• Target pointing data:
━━━
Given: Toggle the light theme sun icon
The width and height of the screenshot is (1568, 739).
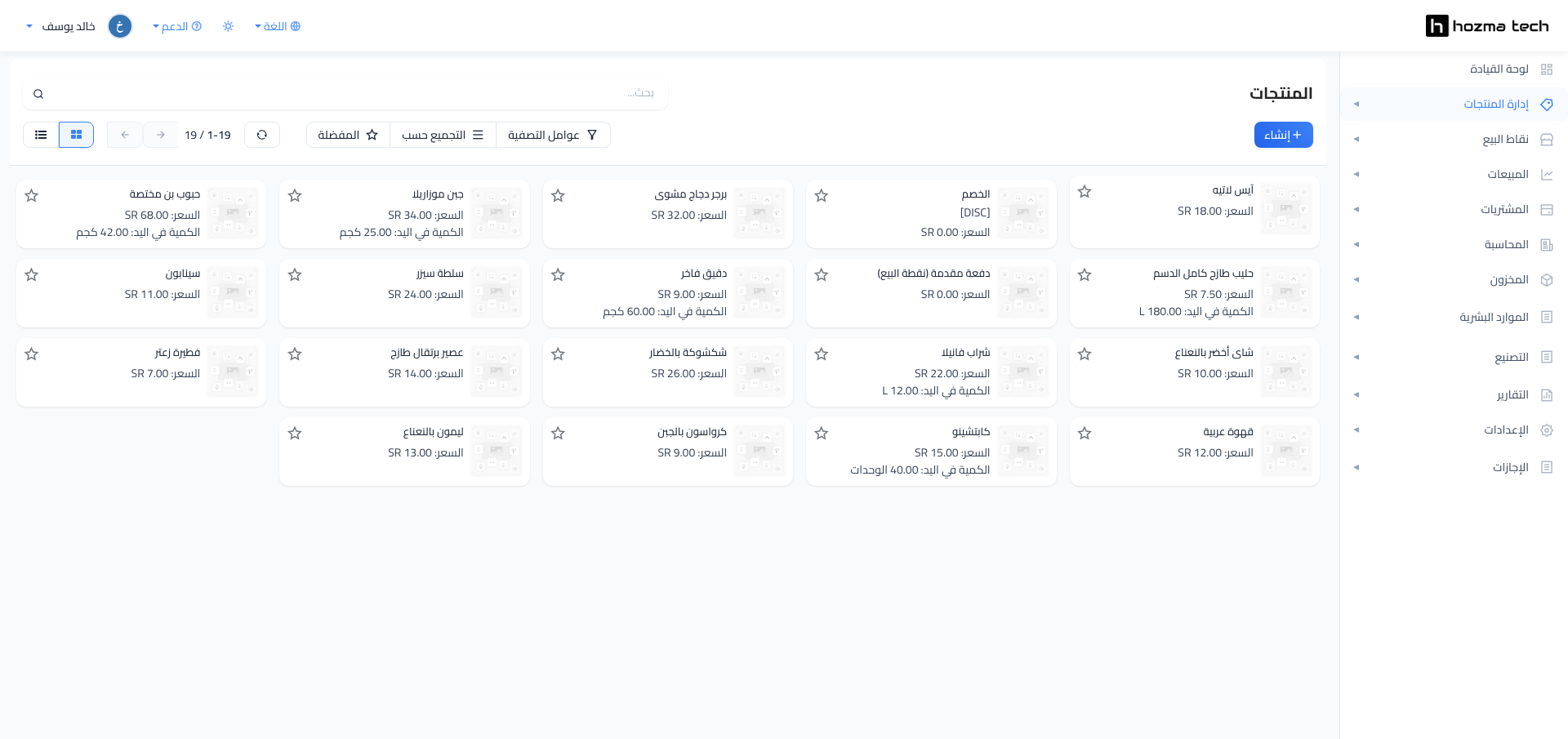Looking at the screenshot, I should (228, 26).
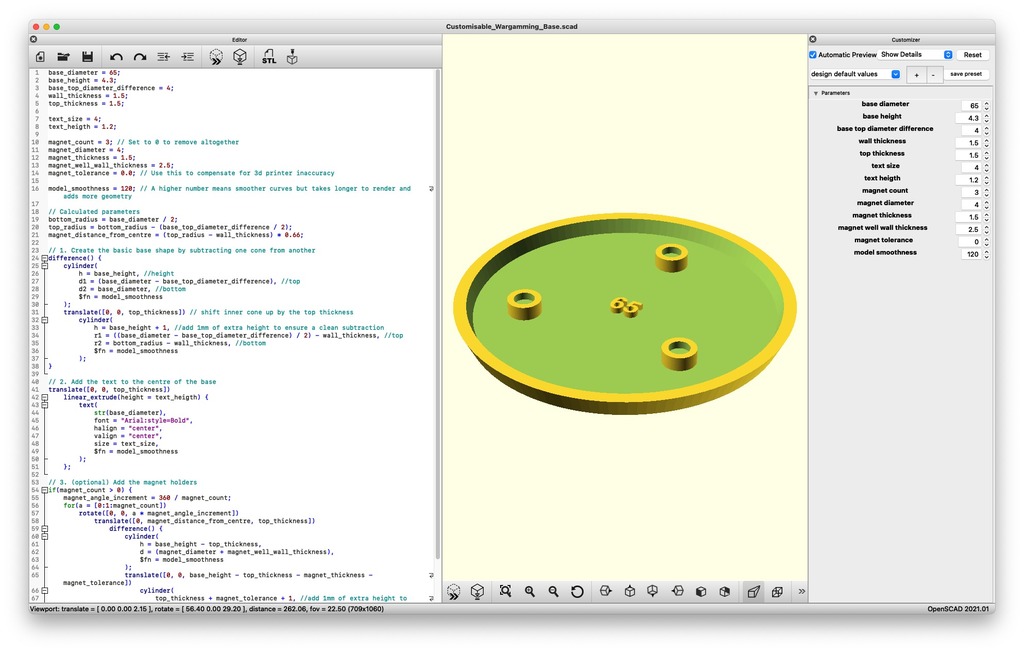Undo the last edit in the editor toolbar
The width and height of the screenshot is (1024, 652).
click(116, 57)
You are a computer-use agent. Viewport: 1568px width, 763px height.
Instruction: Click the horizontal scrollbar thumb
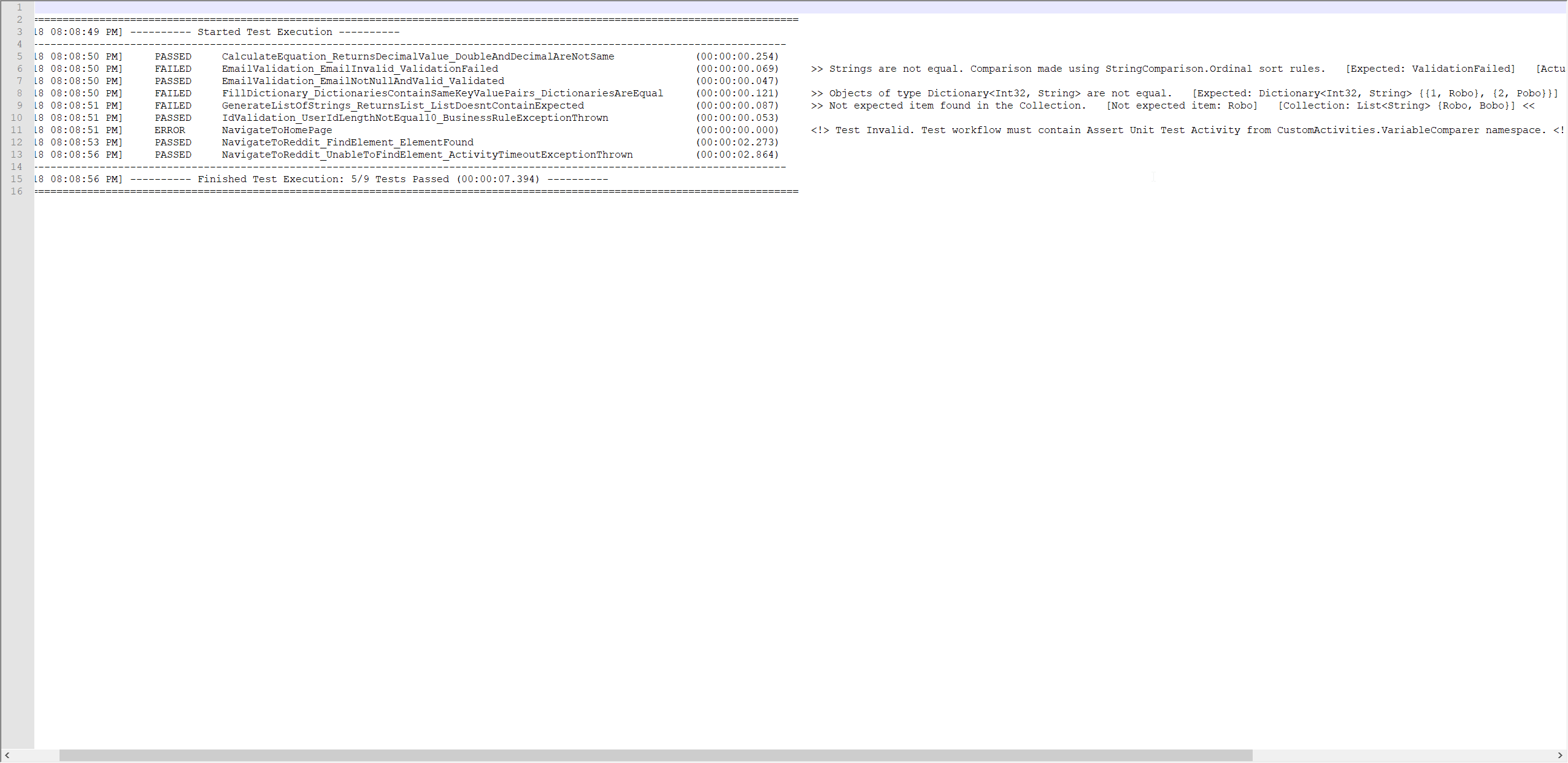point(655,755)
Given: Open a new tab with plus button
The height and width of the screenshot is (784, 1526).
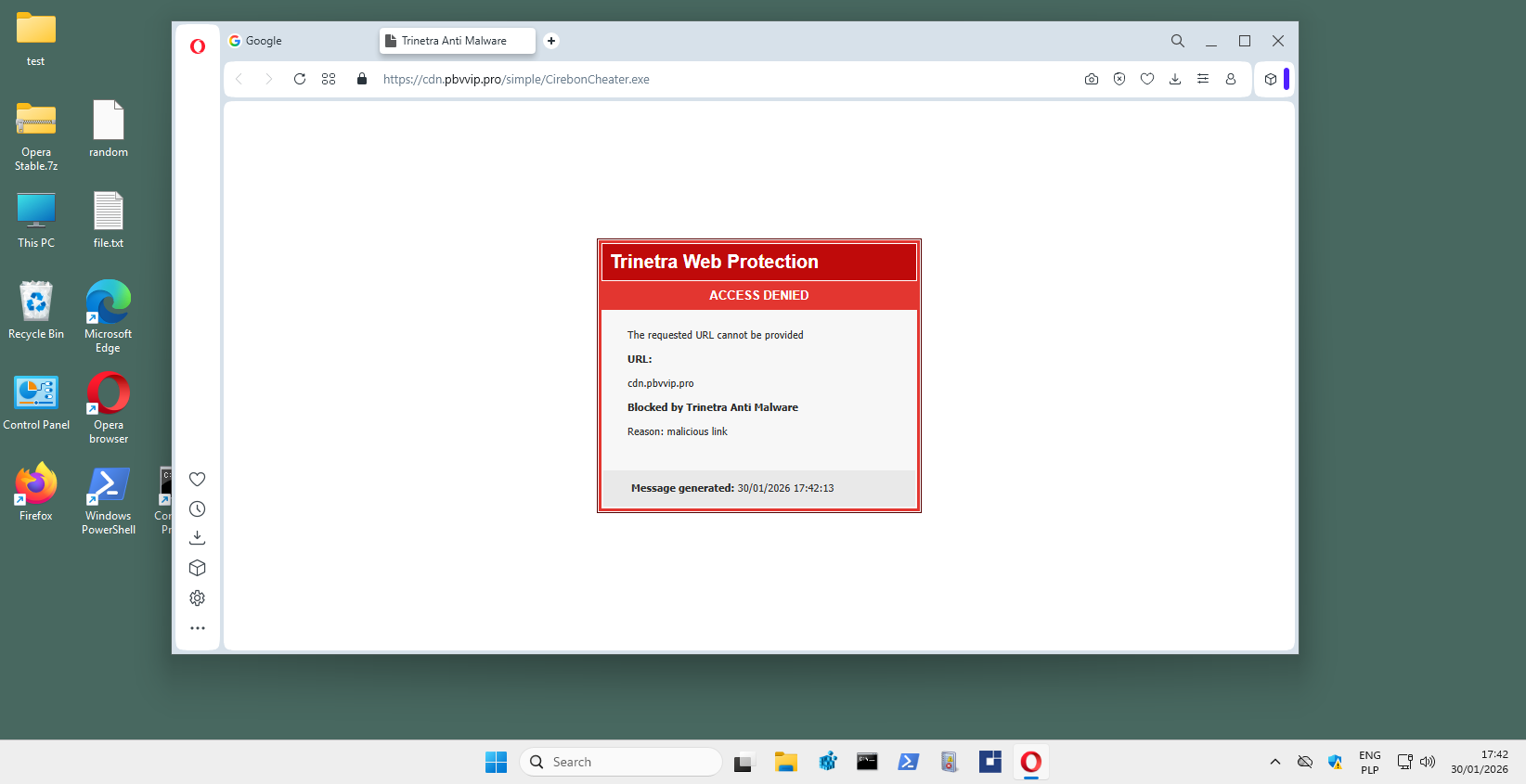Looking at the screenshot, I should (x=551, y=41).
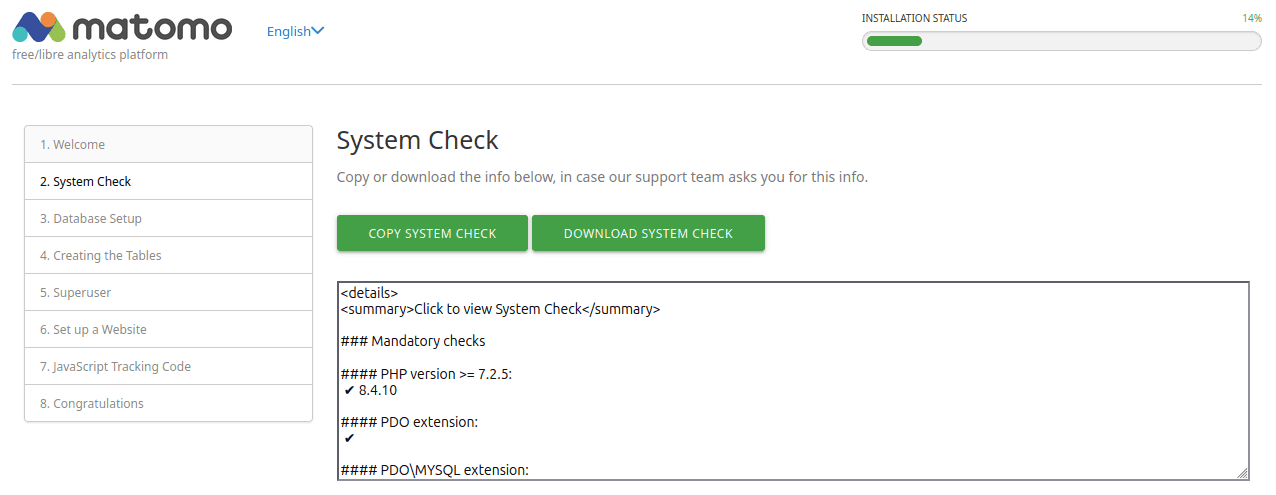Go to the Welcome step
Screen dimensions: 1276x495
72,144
━━━
• STATED EXERCISE:
How many of the lines above contain the word "height"? Reply with the number only.

• COMPLETED TASK:
4